++++ Provided records
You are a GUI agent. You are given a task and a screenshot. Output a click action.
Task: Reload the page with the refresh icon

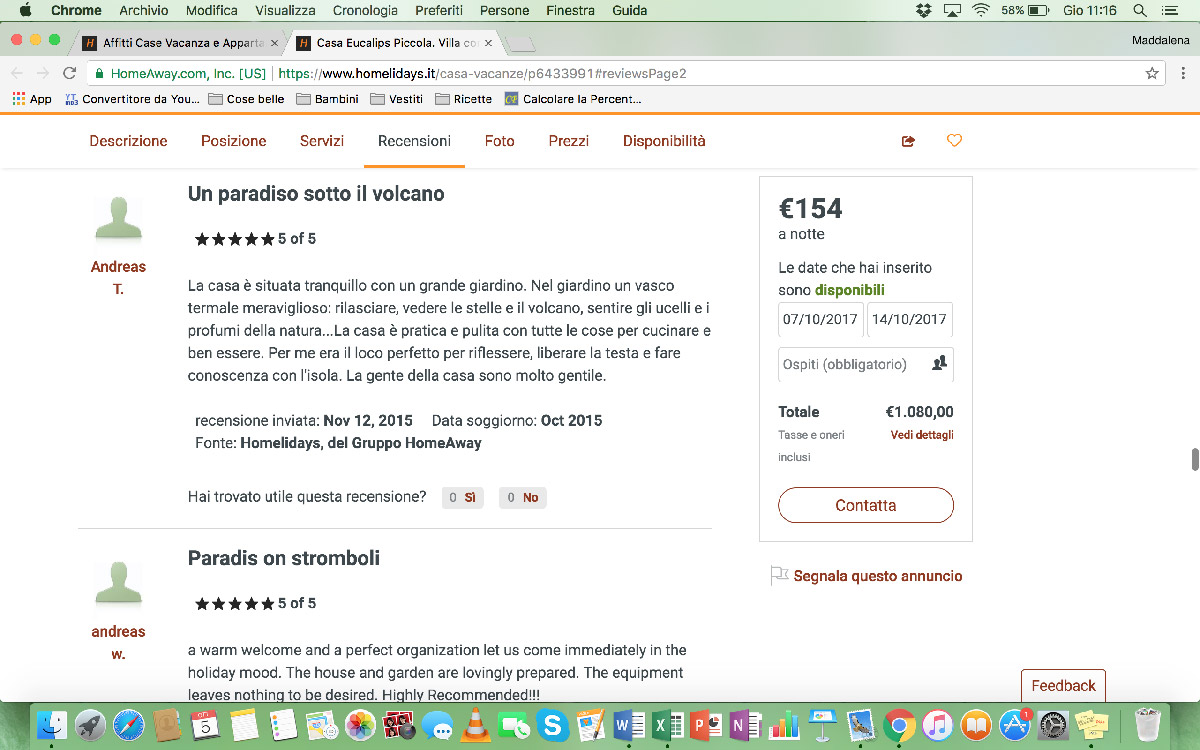(69, 73)
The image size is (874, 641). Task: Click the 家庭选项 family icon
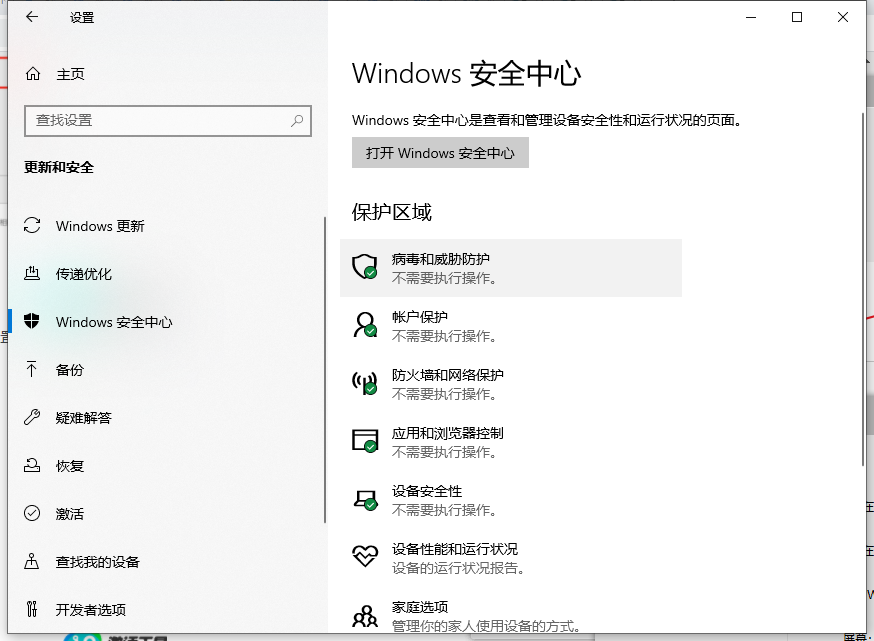click(364, 614)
++++++++
Change "icon" to "button" wherever it occurs in the lines above and leave all other text unchanged. Omit the pictures from your answer.

You are a GUI agent. You are given a task and a screenshot. Output a click action.
Task: Reload the page with the refresh button

(69, 73)
The image size is (874, 641). Task: Click the 家庭选项 family button
click(364, 614)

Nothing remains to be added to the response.